___ MATERIAL SUPPLIED

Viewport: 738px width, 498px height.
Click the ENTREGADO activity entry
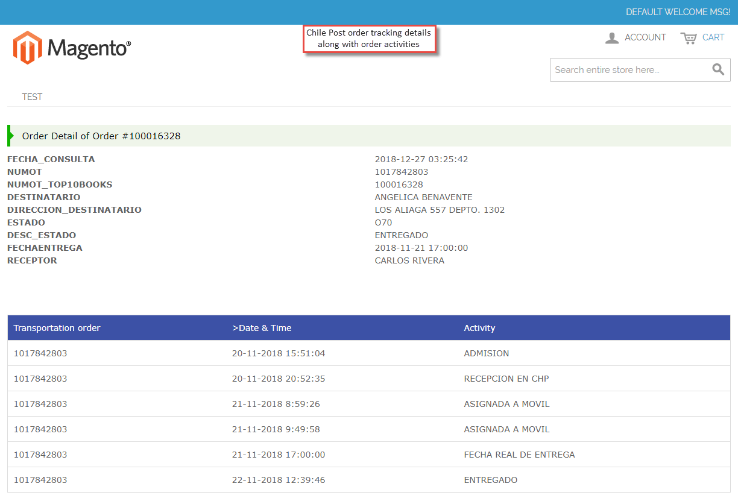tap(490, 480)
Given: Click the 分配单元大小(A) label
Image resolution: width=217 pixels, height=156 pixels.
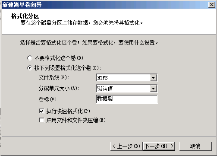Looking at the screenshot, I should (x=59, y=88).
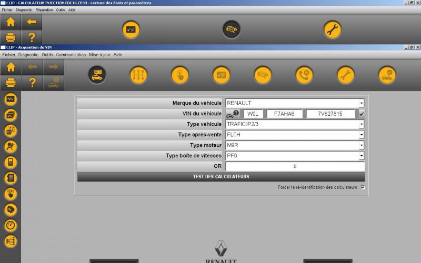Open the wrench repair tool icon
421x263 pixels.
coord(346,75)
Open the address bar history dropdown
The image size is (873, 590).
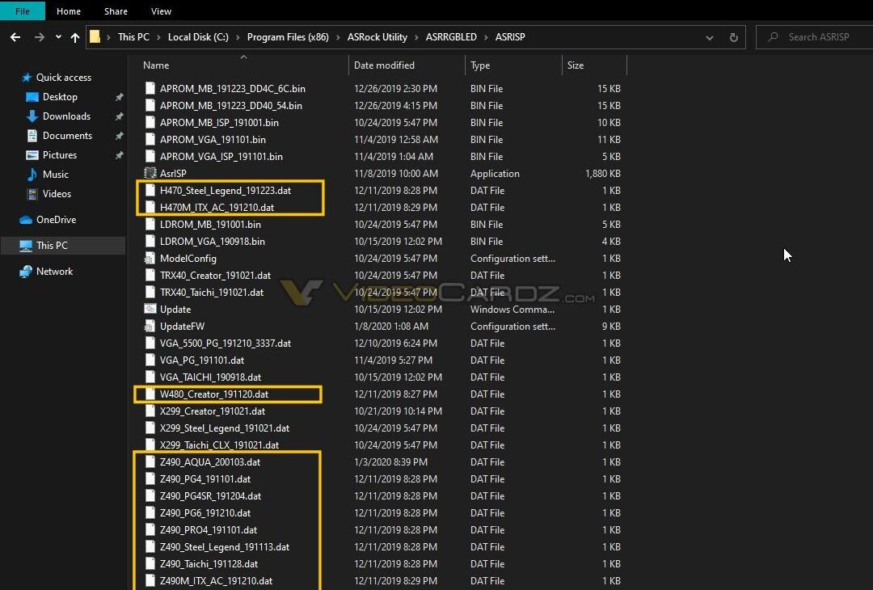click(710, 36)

______
___ MATERIAL SUPPLIED

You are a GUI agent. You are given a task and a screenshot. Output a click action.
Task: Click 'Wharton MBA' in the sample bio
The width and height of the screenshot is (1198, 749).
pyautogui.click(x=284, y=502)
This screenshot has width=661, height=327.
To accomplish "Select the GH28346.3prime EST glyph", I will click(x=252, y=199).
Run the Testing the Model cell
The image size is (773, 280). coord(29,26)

______
___ MATERIAL SUPPLIED

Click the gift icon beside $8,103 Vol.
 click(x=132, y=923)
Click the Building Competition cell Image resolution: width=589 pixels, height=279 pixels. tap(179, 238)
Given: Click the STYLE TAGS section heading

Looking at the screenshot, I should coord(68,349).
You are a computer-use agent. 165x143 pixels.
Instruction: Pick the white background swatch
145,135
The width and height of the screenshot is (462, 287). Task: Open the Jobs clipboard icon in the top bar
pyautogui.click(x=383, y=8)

______

Report every line of the data in which "agent" appears.

You are a GUI agent. You are given a task and a screenshot. Output a click action.
You are a computer-use agent. 165x143 pixels.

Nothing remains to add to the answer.